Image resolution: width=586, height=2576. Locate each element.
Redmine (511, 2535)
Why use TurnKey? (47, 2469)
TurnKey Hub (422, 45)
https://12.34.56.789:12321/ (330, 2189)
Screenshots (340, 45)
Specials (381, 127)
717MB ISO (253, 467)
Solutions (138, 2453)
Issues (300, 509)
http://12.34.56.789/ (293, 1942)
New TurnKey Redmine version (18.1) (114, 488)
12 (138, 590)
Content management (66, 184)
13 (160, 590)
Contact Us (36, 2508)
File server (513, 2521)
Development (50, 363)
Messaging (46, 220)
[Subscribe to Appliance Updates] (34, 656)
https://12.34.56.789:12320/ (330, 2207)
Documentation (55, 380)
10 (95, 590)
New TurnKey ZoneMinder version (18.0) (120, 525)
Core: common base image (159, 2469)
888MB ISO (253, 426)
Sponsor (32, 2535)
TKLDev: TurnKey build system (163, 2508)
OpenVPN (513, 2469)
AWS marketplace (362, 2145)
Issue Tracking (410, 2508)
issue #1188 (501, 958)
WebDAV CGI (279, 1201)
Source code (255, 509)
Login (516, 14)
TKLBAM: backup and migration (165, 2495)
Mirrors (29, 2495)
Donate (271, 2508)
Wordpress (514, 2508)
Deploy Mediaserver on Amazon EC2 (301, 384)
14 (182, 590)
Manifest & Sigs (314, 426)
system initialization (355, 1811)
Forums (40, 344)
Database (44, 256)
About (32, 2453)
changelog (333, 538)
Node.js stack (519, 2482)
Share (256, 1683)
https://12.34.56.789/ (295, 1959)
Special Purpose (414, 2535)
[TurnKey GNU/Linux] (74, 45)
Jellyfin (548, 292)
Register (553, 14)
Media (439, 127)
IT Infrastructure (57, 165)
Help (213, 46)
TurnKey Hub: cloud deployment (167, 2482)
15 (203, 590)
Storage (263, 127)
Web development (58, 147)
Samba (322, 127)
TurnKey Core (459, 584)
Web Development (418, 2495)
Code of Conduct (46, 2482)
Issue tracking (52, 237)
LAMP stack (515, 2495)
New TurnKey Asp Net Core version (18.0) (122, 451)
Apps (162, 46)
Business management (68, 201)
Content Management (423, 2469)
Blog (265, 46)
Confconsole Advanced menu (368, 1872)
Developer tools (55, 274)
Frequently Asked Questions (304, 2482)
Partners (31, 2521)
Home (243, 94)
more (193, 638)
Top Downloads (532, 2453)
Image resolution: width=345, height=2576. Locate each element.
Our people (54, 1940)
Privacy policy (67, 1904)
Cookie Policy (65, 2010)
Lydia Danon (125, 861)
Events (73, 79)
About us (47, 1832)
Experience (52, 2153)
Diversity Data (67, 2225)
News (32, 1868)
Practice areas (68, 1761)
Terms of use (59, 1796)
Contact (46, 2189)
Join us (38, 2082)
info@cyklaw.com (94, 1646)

:::::

| TASK TO COMPLETE |
Begin with the line above that has "system initialization (355, 1811)" and continue through the line that has "Jellyfin (548, 292)", setting each one down exactly. Stop there.

| OUTPUT OF THE EXERCISE |
system initialization (355, 1811)
Forums (40, 344)
Database (44, 256)
About (32, 2453)
changelog (333, 538)
Node.js stack (519, 2482)
Share (256, 1683)
https://12.34.56.789/ (295, 1959)
Special Purpose (414, 2535)
[TurnKey GNU/Linux] (74, 45)
Jellyfin (548, 292)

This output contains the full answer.